Hidden Message #2: Oracle is more reliable for MySQL releases

With 5.5 and 5.6, the 2-year development cycle has been almost exact – MySQL 5.5 was GA in Dec 2010, 25 months after 5.1, and MySQL 5.6 was GA in Feb 2013, 26 months after 5.5. I remember the agonizing wait for MySQL 5.0, and it looks like under Oracle we will not have a debacle like that again. Ulin specifically mentioned a 24-month cycle.

Speaking about cycles, have you noticed that Oracle has not stopped providing the MySQL binaries and code, even for the EOL’d products? I have a blog post I want to write about the lifecycle policy and how it has evolved, so stay tuned for that.

Message #2: Oracle’s Investment in MySQL
Ulin mentioned “Oracle’s investment in MySQL” a lot. Why? Well, in 2009 Oracle made a written 5-year commitment to MySQL. It is now 2013, and some folks have been wanting Oracle to make another promise. Frankly, I think it is ridiculous to ask a company to make a commitment in writing so far ahead, and nobody demands that of any other company. Oracle has doubled the number of MySQL engineers and tripled the number of MySQL QA staff, and has the largest team of MySQL developers of any company anywhere. Unfortunately we did not get exactly how many people that is…it is only a little bit impressive if you tripled the team from 1 person to 3 people, but more impressive if you tripled the team from 10 people to 30 people.
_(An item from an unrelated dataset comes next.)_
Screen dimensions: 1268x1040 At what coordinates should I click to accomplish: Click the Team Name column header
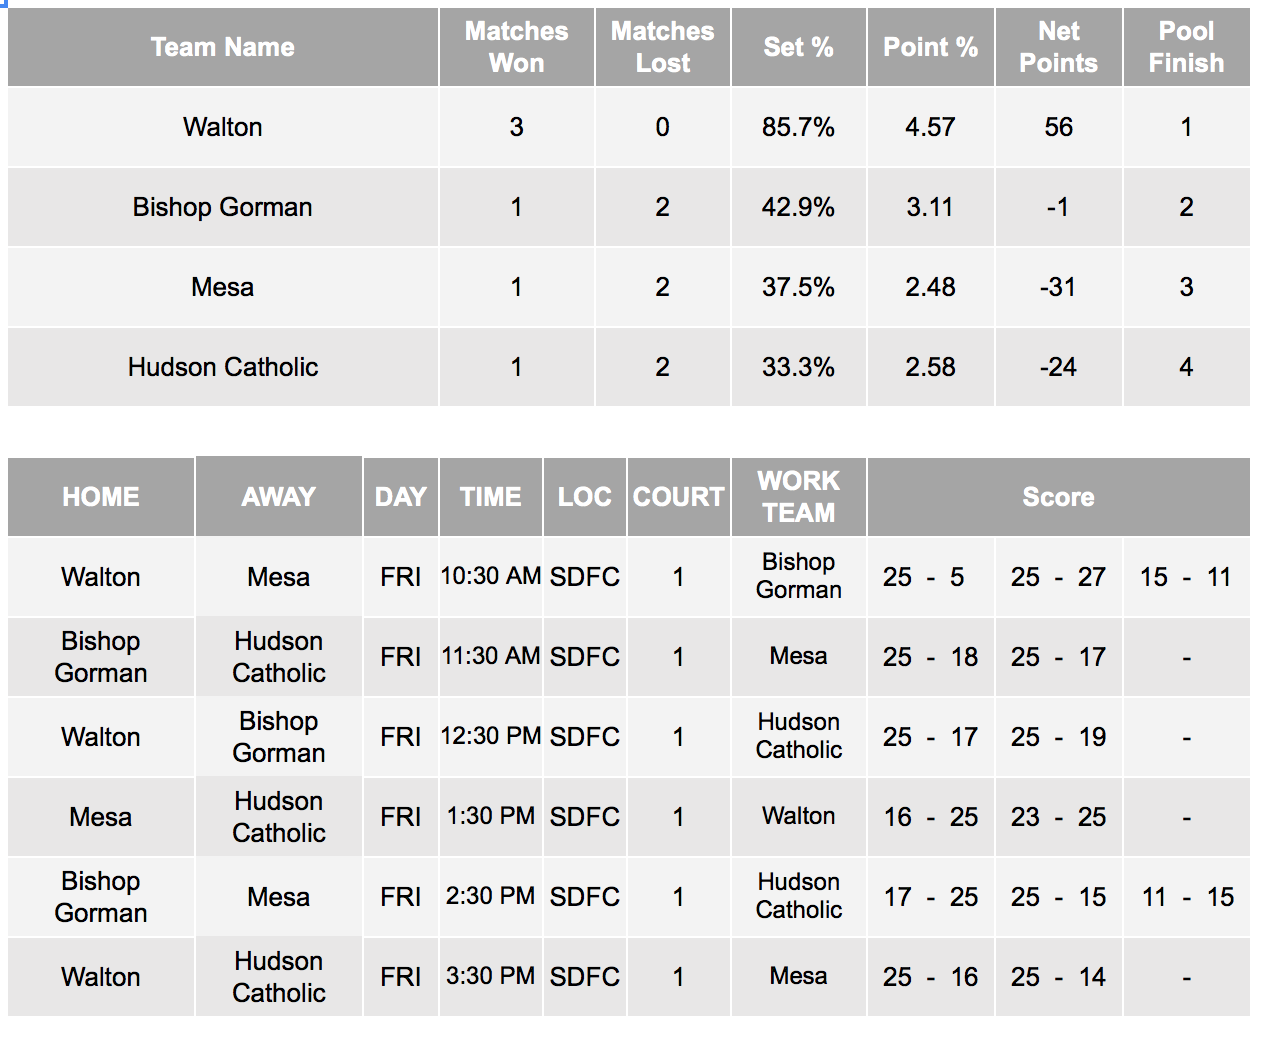[223, 47]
Let’s take a number we did get – the QA team now has 400 person-years of experience on it. Let’s say the QA team was 10 people before, and now it is tripled to 30 people. That means the average QA person has over 13 years’ experience in QA, which is about a year longer than my entire post-college IT career. If there are more engineers with less experience, that’s pretty impressive for the number of people working on finding and fixing bugs, and if there are fewer engineers, they have even more years of experience.

Hidden Message #3: Oracle has an open-ended commitment to MySQL
Oracle has MySQL trainings, events and tech tours on 6 continents (none in Antarctica, but plenty in at least 3 different cities throughout Africa – Nairobi, Johannesburg, Pretoria, at lesat that I’m aware of because I mention it on the podcast along with SkySQL, Percona, FromDual and Tungsten events). They have doubled the engineering staff and tripled the QA staff and are still hiring. In the past year they sponsored over 40 events, delivered over 70 talks at conferences, and of course they have a huge investment in MySQL Connect – just as Percona Live added a day in 2013, MySQL Connect is adding a day as well. With all that time and money invested in people and events, they are not going to stop working on MySQL any time soon.

(BTW if you missed it, MySQL Connect has a “super saver” registration before May 3rd, save 45%. Hard to believe it’s almost half price if you register now!)

Note that the hidden messages above are completely my interpretation, and represent nothing other than my opinion.